2. À propos de l’herbe à pipe

Il est un autre fait étonnant dont il faut parler concernant les Hobbits de jadis, une habitude surprenante : ils absorbaient ou inhalaient, à l’aide de pipes en terre ou en bois, la fumée produite par la combustion des feuilles d’une plante, qu’ils nommaient feuille ou herbe à pipe, probablement une variété du genre Nicotiana. L’origine de cette étrange coutume, cet « art », comme les Hobbits préféraient l’appeler, est entourée d’un épais mystère. Tout ce qui a pu être découvert à ce sujet dans l’antiquité a été colligé par Meriadoc Brandibouc (futur Maître du Pays-de-Bouc) ; et comme lui-même et le tabac du Quartier Sud doivent tous deux jouer un rôle dans l’histoire qui va suivre, on peut citer ici les remarques qu’il a consignées dans l’introduction de son Herbier du Comté.

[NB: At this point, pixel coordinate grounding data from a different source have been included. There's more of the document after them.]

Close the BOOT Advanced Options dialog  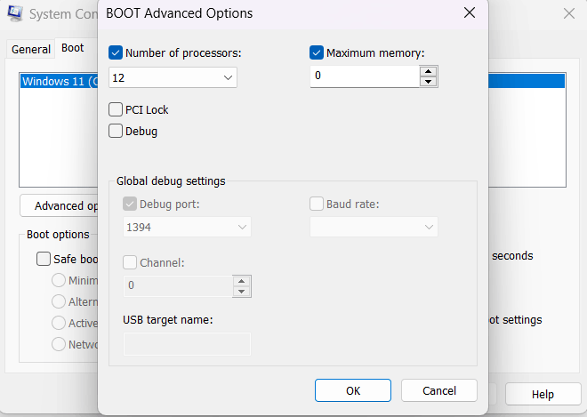(x=470, y=12)
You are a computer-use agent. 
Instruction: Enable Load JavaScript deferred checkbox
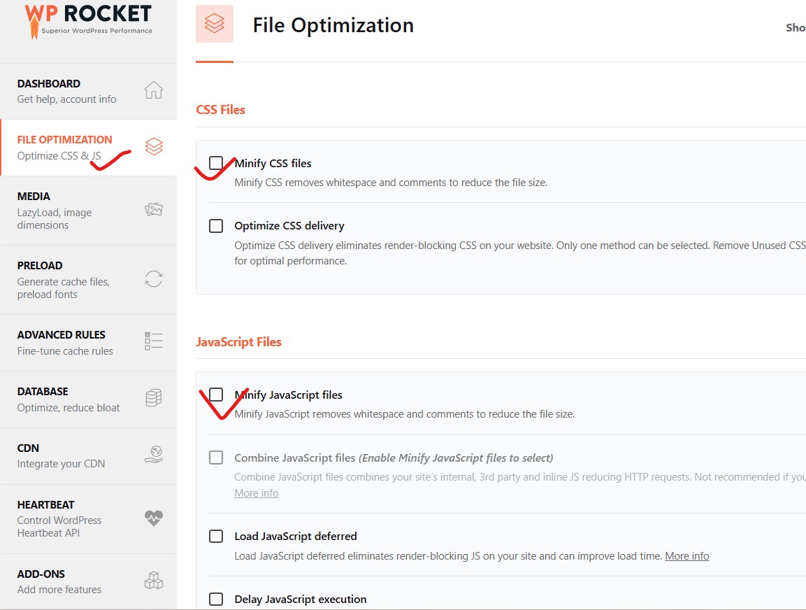coord(216,537)
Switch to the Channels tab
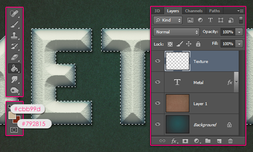This screenshot has height=152, width=253. pyautogui.click(x=194, y=11)
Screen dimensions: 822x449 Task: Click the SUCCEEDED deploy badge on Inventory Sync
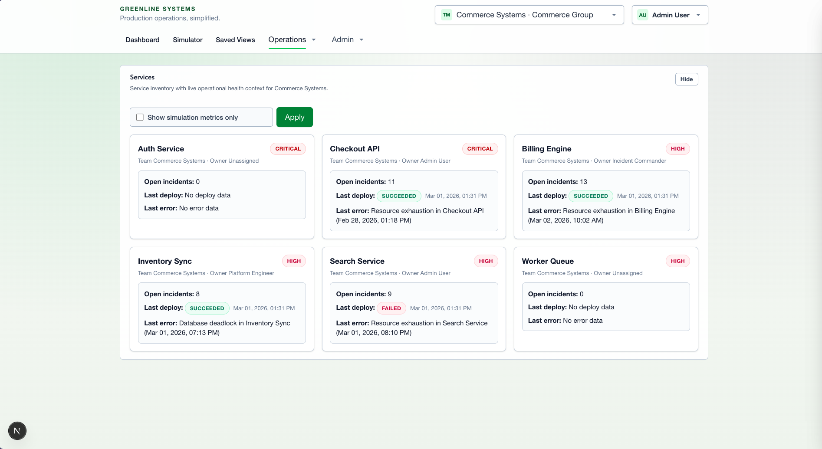coord(207,308)
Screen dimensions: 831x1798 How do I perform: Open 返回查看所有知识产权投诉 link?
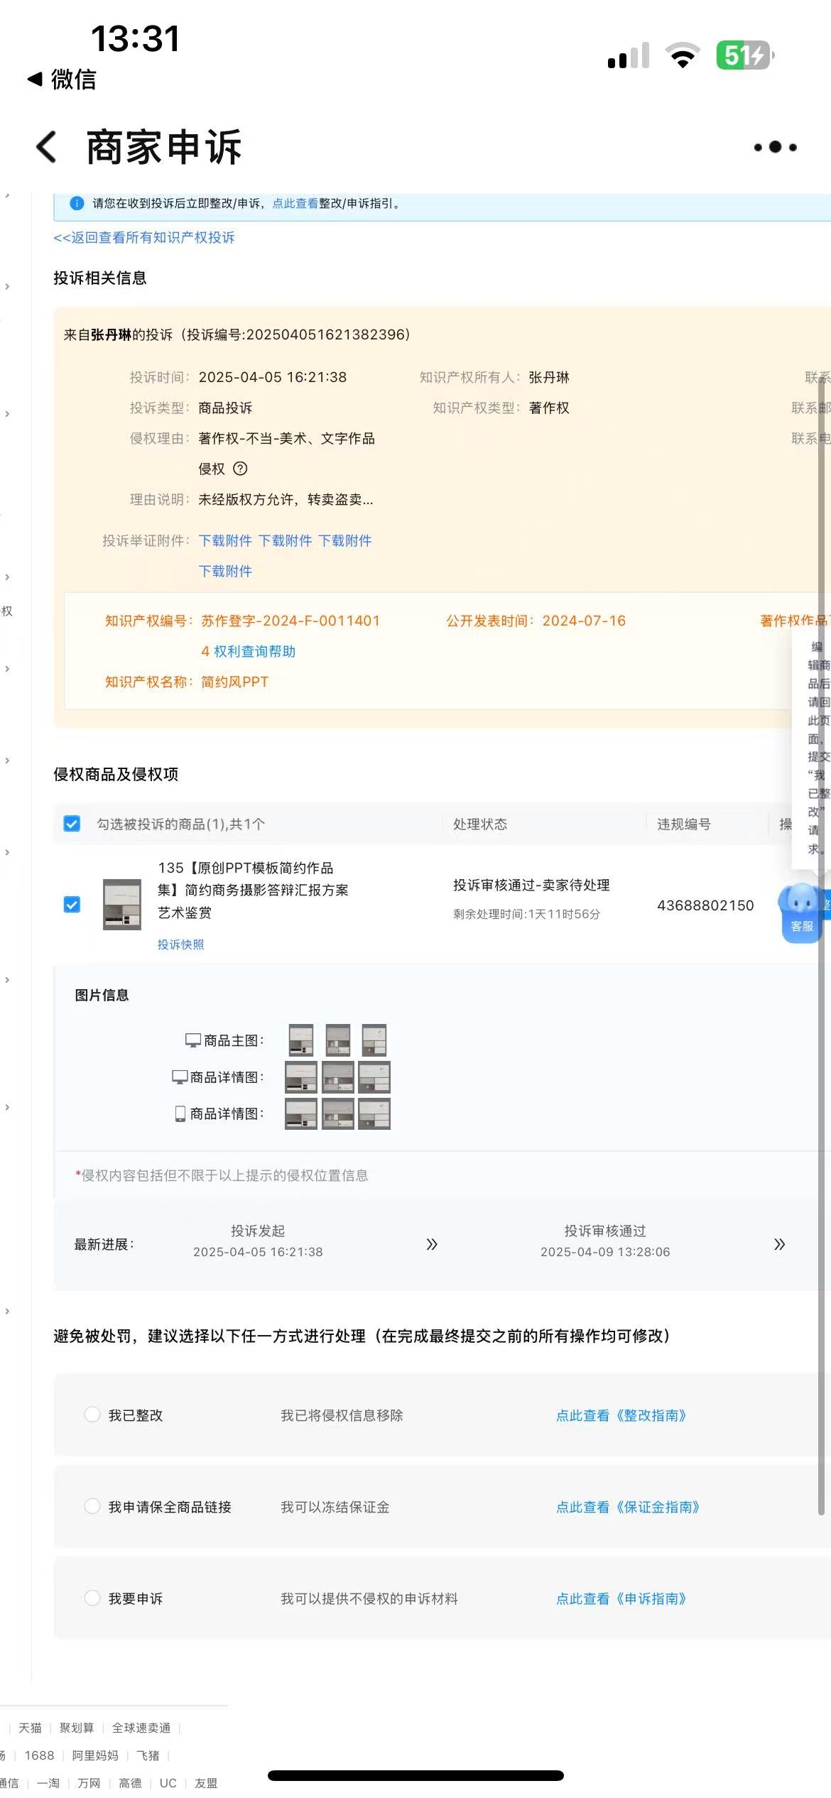pos(144,237)
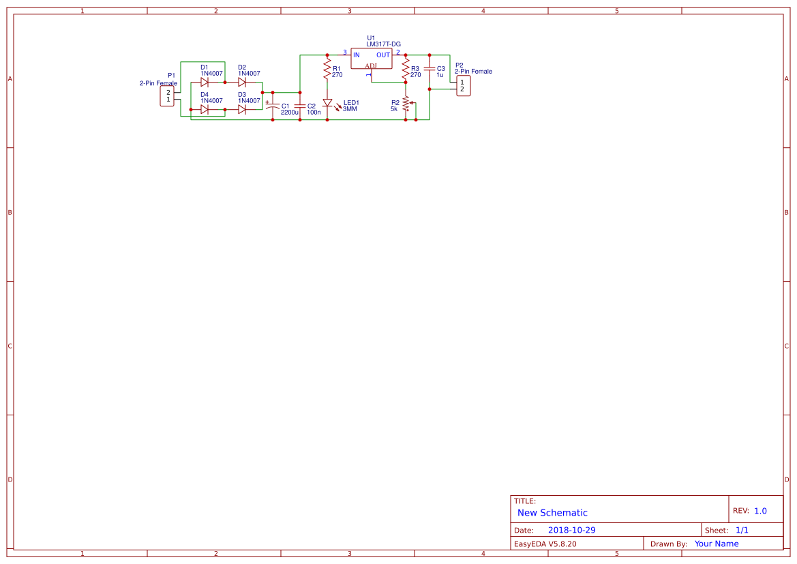Select diode D1 labeled 1N4007
797x564 pixels.
click(205, 82)

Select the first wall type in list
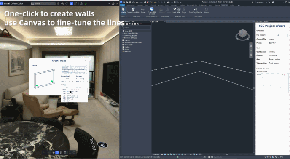(x=70, y=91)
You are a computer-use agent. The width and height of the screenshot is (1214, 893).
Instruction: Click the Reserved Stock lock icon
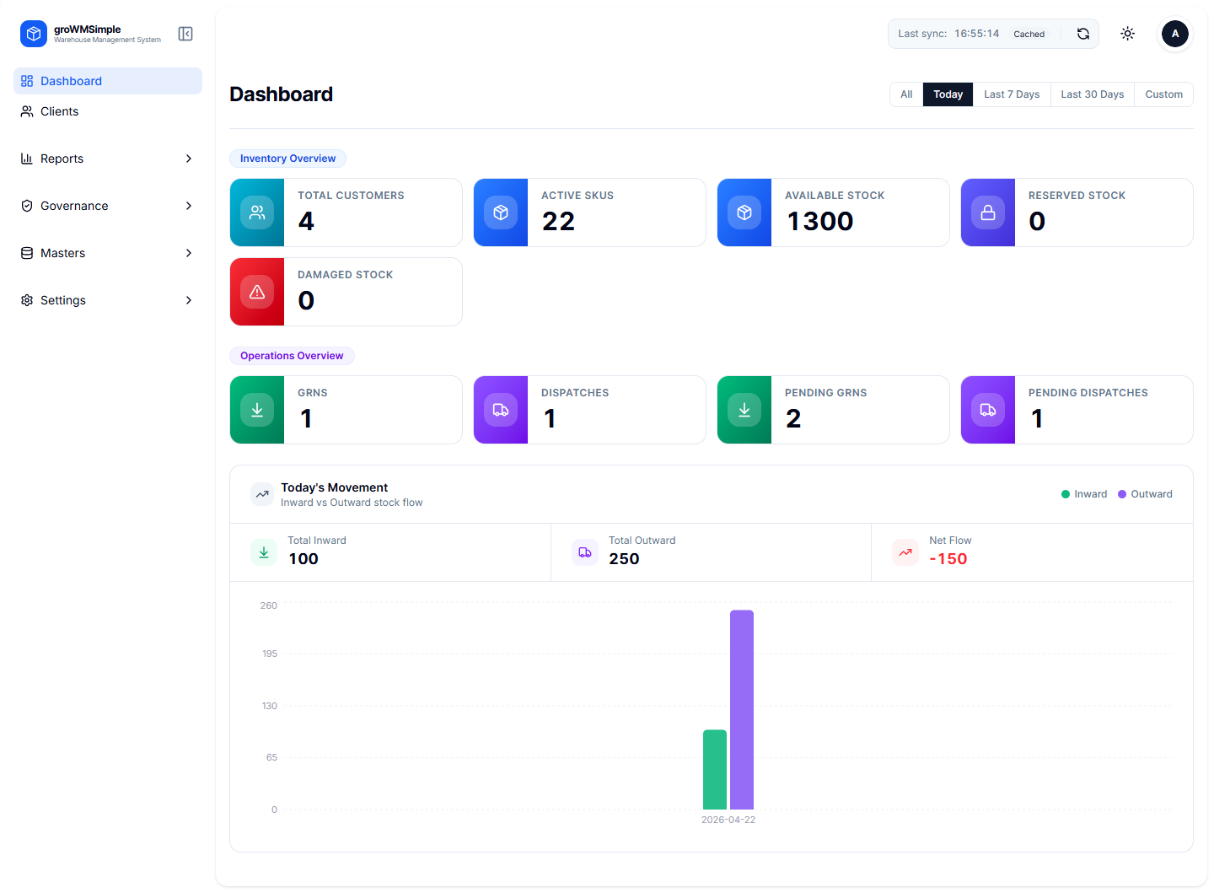pos(987,212)
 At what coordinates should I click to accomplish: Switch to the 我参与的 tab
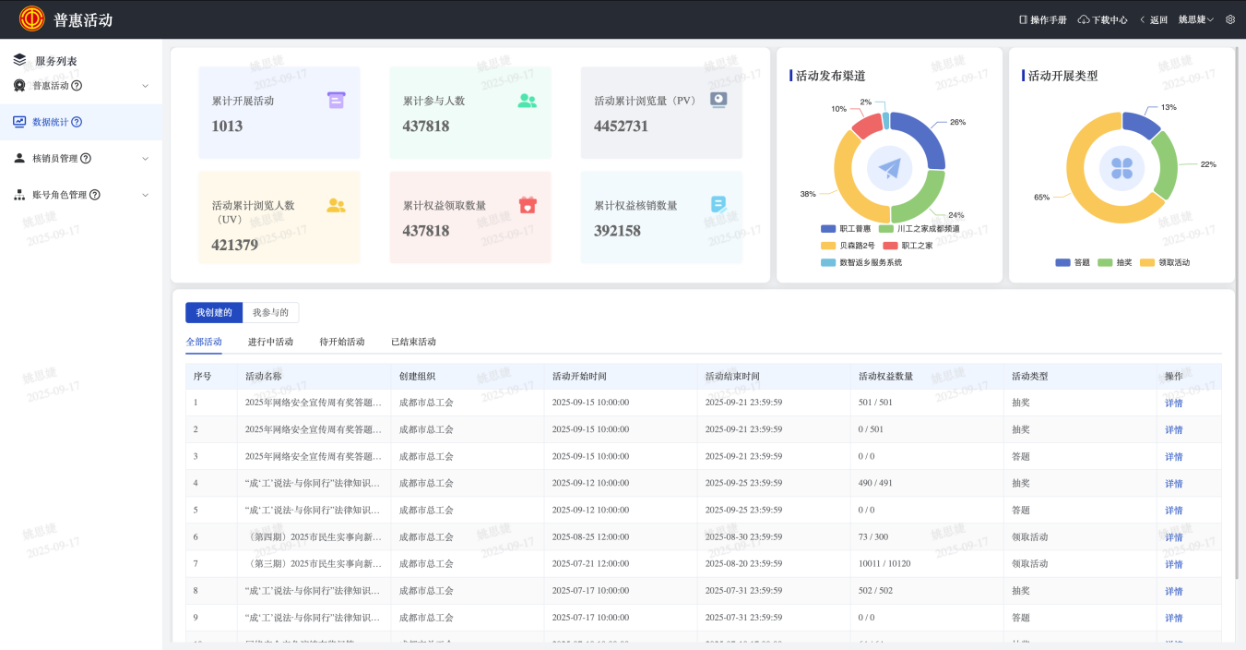(x=270, y=313)
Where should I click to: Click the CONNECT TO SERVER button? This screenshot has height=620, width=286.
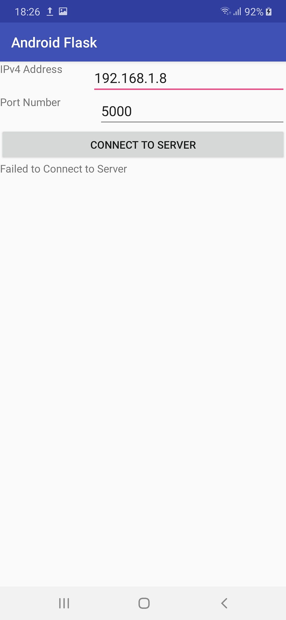[143, 145]
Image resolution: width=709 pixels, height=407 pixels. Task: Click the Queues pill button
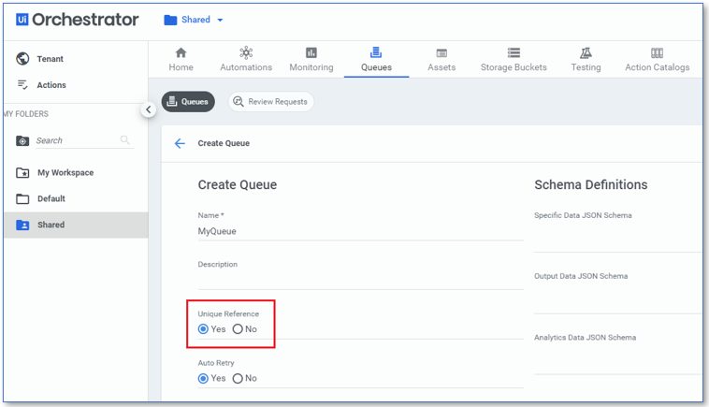click(188, 101)

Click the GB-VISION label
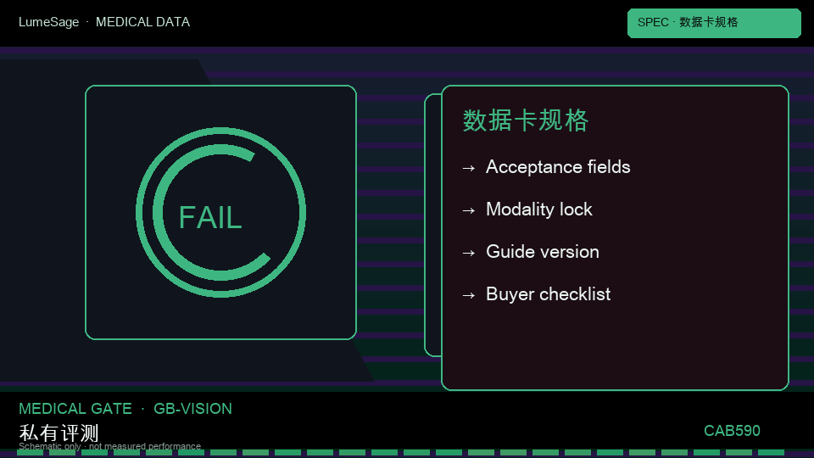coord(192,409)
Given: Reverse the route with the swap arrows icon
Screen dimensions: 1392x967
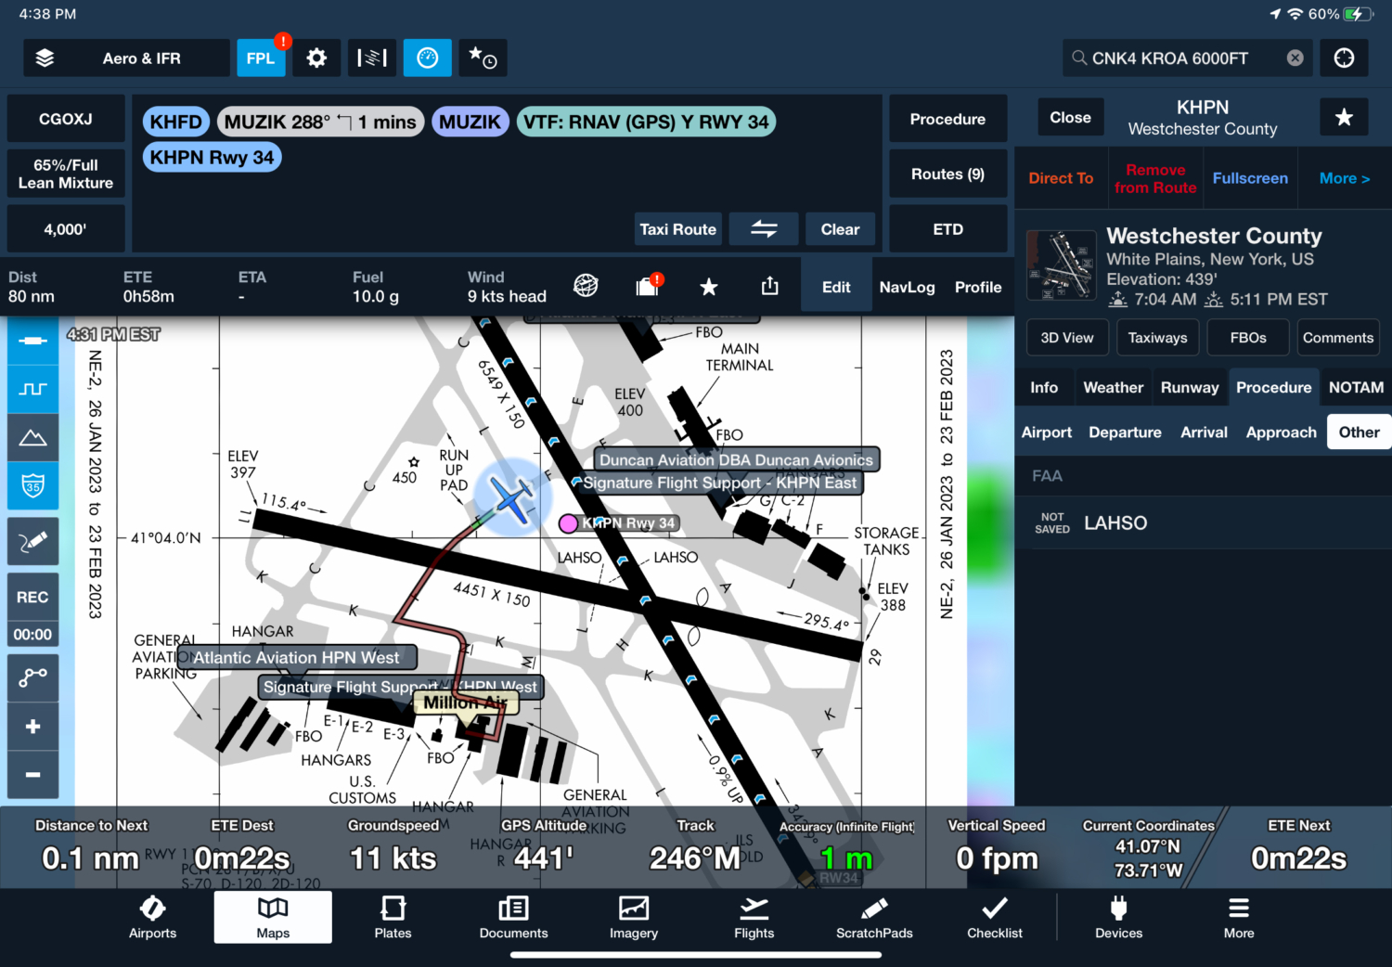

« Cet art, écrit-il, est certainement celui que nous pouvons revendiquer comme étant de notre invention. Nul ne sait quand les Hobbits ont commencé à fumer. Toutes les légendes et les histoires familiales le tiennent pour acquis : de tout temps, les gens du Comté ont fumé diverses herbes, certaines plus âcres, d’autres plus douces. Mais toutes les sources s’accordent pour dire que Tobold Sonnecornet, de Fondreaulong, dans le Quartier Sud, fut le premier à cultiver la véritable herbe à pipe dans ses jardins au temps d’Isengrim II, vers l’an 1070 du Comput du Comté. La meilleure du pays provient encore de cette région, en particulier les variétés que l’on nomme aujourd’hui Feuille de Fondreaulong, Vieux Toby et Étoile du Sud.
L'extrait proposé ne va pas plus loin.